### Work item
Please take the records that follow and repeat exactly the lines starting with the line with "This screenshot has width=1360, height=768." and going on through the line with "Click the program".

### Data items
§ §
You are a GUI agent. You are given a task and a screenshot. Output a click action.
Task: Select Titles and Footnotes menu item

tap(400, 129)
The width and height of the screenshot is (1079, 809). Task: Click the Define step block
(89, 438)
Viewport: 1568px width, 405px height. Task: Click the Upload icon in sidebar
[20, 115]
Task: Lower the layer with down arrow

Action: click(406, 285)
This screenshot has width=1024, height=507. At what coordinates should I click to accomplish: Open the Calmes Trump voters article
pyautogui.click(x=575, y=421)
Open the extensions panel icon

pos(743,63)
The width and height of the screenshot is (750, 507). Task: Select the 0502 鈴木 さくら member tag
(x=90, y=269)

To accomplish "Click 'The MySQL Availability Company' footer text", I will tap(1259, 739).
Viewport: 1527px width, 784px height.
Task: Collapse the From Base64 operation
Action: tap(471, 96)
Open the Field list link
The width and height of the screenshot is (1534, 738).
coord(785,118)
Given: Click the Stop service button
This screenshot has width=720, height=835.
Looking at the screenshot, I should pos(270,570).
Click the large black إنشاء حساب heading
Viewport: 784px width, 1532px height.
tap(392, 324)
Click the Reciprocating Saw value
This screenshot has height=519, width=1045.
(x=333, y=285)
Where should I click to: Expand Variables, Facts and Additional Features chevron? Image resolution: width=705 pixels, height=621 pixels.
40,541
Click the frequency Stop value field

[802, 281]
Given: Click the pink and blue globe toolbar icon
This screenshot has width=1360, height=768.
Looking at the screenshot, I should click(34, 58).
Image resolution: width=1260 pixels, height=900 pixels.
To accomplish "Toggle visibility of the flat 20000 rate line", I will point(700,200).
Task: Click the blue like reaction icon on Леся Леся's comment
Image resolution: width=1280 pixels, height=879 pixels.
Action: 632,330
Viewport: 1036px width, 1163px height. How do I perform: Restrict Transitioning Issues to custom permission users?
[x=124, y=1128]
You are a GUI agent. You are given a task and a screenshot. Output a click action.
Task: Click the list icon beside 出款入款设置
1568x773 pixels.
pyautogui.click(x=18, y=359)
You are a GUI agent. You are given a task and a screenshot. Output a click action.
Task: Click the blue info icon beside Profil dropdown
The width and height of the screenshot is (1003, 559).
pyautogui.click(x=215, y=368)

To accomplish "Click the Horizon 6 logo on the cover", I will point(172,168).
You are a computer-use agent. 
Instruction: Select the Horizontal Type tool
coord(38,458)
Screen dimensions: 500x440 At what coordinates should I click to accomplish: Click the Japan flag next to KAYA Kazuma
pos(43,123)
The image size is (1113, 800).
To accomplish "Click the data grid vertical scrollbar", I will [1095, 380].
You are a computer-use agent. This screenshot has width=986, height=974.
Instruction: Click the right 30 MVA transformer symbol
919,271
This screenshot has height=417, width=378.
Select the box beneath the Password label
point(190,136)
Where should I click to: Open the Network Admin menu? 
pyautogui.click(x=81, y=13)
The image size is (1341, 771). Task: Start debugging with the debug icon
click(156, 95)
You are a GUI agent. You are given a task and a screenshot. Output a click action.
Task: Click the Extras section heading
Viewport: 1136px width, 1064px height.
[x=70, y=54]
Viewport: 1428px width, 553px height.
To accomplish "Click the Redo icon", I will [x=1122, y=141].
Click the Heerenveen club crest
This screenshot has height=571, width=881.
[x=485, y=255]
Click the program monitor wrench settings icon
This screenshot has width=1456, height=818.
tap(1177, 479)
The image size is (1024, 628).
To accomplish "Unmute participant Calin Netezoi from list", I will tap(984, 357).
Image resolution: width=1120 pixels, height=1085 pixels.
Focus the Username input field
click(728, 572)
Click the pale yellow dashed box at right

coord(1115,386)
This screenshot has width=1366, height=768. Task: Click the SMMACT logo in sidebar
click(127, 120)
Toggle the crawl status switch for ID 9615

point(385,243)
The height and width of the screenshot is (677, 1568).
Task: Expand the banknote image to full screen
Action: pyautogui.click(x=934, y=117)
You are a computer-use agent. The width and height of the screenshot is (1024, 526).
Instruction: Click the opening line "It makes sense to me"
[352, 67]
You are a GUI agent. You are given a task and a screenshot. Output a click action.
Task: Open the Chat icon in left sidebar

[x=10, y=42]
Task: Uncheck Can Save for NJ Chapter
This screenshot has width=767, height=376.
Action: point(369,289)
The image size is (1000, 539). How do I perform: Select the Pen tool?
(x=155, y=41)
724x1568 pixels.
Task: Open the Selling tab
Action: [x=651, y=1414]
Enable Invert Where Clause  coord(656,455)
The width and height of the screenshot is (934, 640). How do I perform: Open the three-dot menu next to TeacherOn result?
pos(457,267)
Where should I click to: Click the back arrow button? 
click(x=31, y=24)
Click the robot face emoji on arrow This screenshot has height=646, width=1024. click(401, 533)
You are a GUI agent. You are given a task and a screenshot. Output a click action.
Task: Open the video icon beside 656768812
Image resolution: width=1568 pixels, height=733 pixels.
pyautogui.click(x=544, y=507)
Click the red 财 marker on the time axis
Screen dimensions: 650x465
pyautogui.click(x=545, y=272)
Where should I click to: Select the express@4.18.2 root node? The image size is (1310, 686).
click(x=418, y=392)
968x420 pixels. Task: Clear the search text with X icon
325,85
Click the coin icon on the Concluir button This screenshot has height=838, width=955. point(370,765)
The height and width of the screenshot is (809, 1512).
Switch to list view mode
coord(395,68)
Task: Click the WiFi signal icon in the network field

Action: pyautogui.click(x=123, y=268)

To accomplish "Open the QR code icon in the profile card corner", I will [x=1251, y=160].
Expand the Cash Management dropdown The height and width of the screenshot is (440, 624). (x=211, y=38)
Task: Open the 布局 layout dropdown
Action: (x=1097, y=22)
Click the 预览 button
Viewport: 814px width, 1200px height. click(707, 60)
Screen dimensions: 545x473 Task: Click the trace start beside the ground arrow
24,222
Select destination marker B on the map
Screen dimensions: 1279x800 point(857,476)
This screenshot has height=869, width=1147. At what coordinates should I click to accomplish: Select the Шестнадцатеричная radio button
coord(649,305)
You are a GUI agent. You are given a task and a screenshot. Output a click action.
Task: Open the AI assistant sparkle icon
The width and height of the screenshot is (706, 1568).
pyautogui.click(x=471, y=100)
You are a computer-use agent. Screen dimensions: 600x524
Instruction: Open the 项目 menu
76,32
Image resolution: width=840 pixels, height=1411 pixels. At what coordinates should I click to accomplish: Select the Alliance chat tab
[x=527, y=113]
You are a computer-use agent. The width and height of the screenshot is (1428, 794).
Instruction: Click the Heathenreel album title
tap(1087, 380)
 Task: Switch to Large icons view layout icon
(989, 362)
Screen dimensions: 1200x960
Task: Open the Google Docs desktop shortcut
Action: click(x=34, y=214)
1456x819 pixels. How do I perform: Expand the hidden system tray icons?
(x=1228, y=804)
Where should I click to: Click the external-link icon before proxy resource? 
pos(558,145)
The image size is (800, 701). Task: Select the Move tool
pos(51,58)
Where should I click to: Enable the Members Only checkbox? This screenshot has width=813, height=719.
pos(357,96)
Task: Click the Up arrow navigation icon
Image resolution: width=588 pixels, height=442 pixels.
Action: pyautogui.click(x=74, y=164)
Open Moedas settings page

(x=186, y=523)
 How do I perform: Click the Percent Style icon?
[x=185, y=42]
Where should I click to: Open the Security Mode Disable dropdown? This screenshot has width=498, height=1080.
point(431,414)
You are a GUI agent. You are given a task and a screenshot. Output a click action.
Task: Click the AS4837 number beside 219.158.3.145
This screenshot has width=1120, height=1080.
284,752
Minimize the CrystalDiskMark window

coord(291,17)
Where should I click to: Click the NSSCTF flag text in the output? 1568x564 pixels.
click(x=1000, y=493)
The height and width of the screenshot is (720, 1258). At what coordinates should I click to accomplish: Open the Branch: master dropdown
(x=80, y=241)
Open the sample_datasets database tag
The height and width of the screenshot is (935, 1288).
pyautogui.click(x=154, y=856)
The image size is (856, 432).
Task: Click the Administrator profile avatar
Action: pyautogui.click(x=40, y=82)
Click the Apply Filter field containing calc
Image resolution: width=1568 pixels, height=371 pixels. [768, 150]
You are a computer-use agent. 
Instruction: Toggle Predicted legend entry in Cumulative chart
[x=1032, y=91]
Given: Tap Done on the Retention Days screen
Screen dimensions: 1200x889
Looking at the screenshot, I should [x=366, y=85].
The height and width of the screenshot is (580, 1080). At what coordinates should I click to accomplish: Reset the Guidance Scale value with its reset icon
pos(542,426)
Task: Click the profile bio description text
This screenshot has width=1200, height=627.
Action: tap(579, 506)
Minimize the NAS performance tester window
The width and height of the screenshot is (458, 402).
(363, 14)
§ §
### Written response
This screenshot has width=1360, height=768.
Looking at the screenshot, I should click(34, 58).
Image resolution: width=1260 pixels, height=900 pixels.
To accomplish "Toggle visibility of the flat 20000 rate line", I will point(700,200).
Task: Click the blue like reaction icon on Леся Леся's comment
Image resolution: width=1280 pixels, height=879 pixels.
Action: 632,330
Viewport: 1036px width, 1163px height. How do I perform: Restrict Transitioning Issues to custom permission users?
[x=124, y=1128]
You are a GUI agent. You are given a task and a screenshot. Output a click action.
Task: Click the list icon beside 出款入款设置
1568x773 pixels.
pyautogui.click(x=18, y=359)
You are a GUI agent. You are given a task and a screenshot. Output a click action.
Task: Click the blue info icon beside Profil dropdown
The width and height of the screenshot is (1003, 559).
pyautogui.click(x=215, y=368)

To accomplish "Click the Horizon 6 logo on the cover", I will point(172,168).
You are a computer-use agent. 
Instruction: Select the Horizontal Type tool
coord(38,458)
Screen dimensions: 500x440 At what coordinates should I click to accomplish: Click the Japan flag next to KAYA Kazuma
pos(43,123)
The image size is (1113, 800).
To accomplish "Click the data grid vertical scrollbar", I will [1095, 380].
You are a computer-use agent. This screenshot has width=986, height=974.
Instruction: Click the right 30 MVA transformer symbol
919,271
This screenshot has height=417, width=378.
Select the box beneath the Password label
point(190,136)
Where should I click to: Open the Network Admin menu? 
pyautogui.click(x=81, y=13)
The image size is (1341, 771). Task: Start debugging with the debug icon
click(156, 95)
You are a GUI agent. You are given a task and a screenshot. Output a click action.
Task: Click the Extras section heading
Viewport: 1136px width, 1064px height.
[x=70, y=54]
Viewport: 1428px width, 553px height.
To accomplish "Click the Redo icon", I will [x=1122, y=141].
Click the Heerenveen club crest
This screenshot has height=571, width=881.
[x=485, y=255]
Click the program monitor wrench settings icon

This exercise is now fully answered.